Tuesday, March 31, 2009


Three Banholzerian Stooges


A short while back, I discovered that there was a Banholzer aboard the Hindenburg. Not only that, but also, he was a mechanic! Now I’m thinking this can’t be good news for the Banholzer legacy; especially since discovering that at Banholzer’s North Mississippi Beer brewery a worker drown in a vat of beer, almost bankrupting the company.



Those two tales reminded me of dubious Banholzer #III, who had a hankering for telephone inventions and what they might do to improve life for humankind:



Perhaps the goofiest invention appeared in 1916. Paul P. Banholzer received a patent for a gadget for which the claim was made that “this instrument will further introduce the dot and dash system of telegraphy, which can be understood by any wire operator. Furthermore, the sound it produces is unmistakable and carries much father than the voice.” This device was merely a telegraph key clamped to the upright stem of a candlestick phone.
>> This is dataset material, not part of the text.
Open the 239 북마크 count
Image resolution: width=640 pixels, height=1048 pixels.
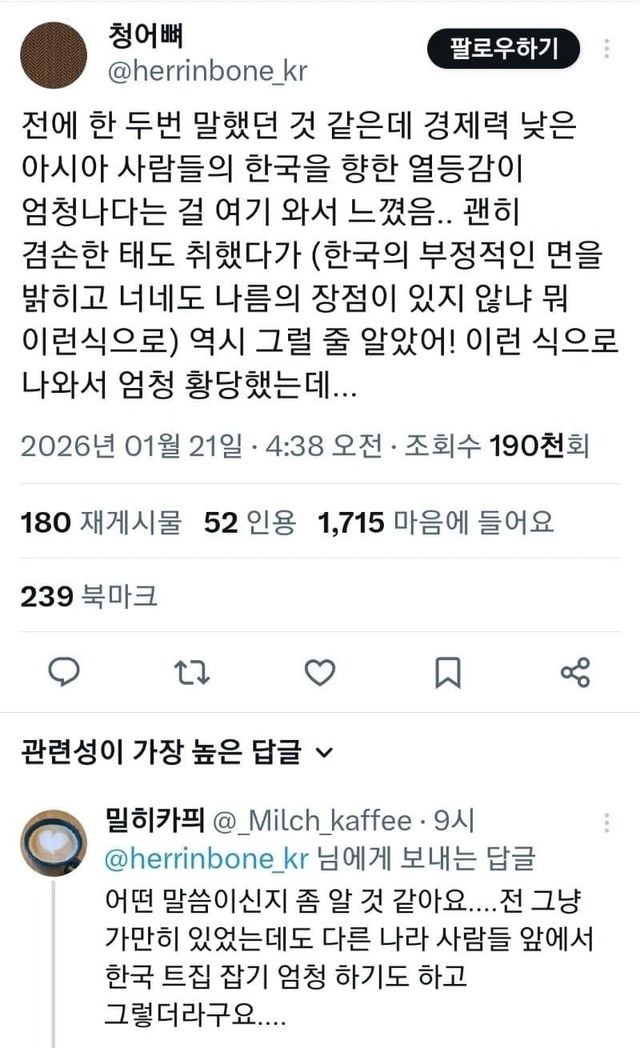coord(89,596)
By mechanical action the dots and dashes could be heard over the phone.



No possible application of the thing sounds reasonable, except that it might be used by student operators to practice with each other over the phone.”


1 comment:

  1. According to Ancestry.com: A Banholzer is a South German: topographic name for someone who lives in a Banholz ‘protection wood’, i.e. a forest grown for protection against avalanches.
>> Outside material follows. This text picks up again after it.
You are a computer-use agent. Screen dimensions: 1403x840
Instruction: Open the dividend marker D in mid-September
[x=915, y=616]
    I find this striking because several times I have written about how the pine-beetle problem plaguing Idaho could make the Galena Summit area more avalanche prone, thus making it more necessary to have a cell tower installed in that controversial spot, where young sports enthusiasts have already succumbed to avalanche disasters, sometimes suffering needless communication delays for emergency help.